# 1. Raw Audio Waveform (Time Domain)

Speech is a **time-domain signal** representing variations in air pressure
captured by a microphone over time.

Before any signal processing or machine learning,
we must understand how raw audio looks and behaves.


## Why Time-Domain Representation Matters

- The x-axis represents **time (samples)**
- The y-axis represents **amplitude**
- Sampling rate defines how many samples are captured per second

Speech processing always starts here.


In [1]:
# --- Notebook setup (shared across all notebooks) ---
import sys
import os

PROJECT_ROOT = os.path.abspath("..")
if PROJECT_ROOT not in sys.path:
    sys.path.insert(0, PROJECT_ROOT)

import matplotlib
matplotlib.use("Agg")  # headless-safe for script execution

import matplotlib.pyplot as plt

from src.load_audio import load_audio
from src.graph_utils import save_graph


In [2]:
signal, sr = load_audio("sample.ogg")

Material:

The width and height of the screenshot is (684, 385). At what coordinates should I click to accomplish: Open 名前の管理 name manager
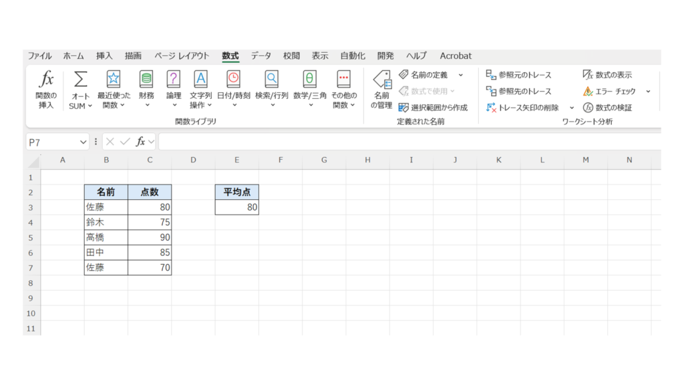(381, 80)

Problems and tasks:
(1) In the audio waveform notebook, write out again the part that opens with the words containing "## Why Time-Domain" and closes with "always starts here.", replacing "amplitude" with "loudness".
(2) Name every module that appears in an import statement in the audio waveform notebook.
(3) What does the sampling rate define, according to the audio waveform notebook?

Full answers:
(1)
## Why Time-Domain Representation Matters

- The x-axis represents **time (samples)**
- The y-axis represents **loudness**
- Sampling rate defines how many samples are captured per second

Speech processing always starts here.

(2)
sys
os
matplotlib
matplotlib.pyplot
src.load_audio
src.graph_utils

(3) How many samples are captured per second.